Task goal -
For each line below with the word "size", write out a copy.

Input -
_____

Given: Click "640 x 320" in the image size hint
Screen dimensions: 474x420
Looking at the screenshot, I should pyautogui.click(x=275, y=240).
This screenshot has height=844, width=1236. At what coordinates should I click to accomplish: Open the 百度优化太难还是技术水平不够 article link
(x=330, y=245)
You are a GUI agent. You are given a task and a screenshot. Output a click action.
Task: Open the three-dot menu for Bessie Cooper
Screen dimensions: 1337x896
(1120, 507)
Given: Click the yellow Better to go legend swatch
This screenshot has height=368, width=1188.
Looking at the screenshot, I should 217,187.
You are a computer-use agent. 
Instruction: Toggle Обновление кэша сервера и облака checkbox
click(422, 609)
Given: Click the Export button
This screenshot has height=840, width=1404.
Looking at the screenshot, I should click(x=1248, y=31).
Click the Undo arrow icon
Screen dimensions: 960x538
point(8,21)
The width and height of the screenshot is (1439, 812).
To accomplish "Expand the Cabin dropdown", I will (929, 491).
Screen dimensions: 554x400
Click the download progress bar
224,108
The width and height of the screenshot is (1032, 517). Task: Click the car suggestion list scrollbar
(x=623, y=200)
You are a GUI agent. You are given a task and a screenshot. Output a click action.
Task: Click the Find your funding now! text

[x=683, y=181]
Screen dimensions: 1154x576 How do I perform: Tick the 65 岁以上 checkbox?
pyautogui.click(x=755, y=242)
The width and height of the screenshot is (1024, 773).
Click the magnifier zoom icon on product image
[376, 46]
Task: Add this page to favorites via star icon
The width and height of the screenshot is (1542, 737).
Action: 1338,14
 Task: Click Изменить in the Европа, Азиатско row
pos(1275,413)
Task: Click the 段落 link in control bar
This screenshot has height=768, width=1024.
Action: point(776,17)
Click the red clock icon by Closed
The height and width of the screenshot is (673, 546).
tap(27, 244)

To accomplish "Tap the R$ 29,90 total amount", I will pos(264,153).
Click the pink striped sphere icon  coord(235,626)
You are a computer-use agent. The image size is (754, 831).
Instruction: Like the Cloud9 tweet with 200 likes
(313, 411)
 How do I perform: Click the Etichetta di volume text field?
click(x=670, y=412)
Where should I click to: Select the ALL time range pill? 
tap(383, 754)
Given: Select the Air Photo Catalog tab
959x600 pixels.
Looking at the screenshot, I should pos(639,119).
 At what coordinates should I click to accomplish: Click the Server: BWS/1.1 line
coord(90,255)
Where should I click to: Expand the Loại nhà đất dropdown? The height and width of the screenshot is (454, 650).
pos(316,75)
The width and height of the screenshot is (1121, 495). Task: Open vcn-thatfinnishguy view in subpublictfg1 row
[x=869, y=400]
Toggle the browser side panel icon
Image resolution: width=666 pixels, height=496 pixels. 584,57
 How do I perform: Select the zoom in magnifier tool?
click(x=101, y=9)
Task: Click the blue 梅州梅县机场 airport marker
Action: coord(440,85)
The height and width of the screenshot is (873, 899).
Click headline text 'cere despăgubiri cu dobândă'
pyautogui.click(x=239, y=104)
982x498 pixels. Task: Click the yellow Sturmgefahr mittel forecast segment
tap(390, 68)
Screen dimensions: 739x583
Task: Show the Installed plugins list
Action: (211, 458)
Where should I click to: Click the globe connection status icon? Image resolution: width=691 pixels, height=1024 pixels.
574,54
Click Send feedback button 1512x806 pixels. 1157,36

_____

Output for this task -
Given: Click "640 x 320" in the image size hint
You are a computer-use agent. The image size is (754, 831).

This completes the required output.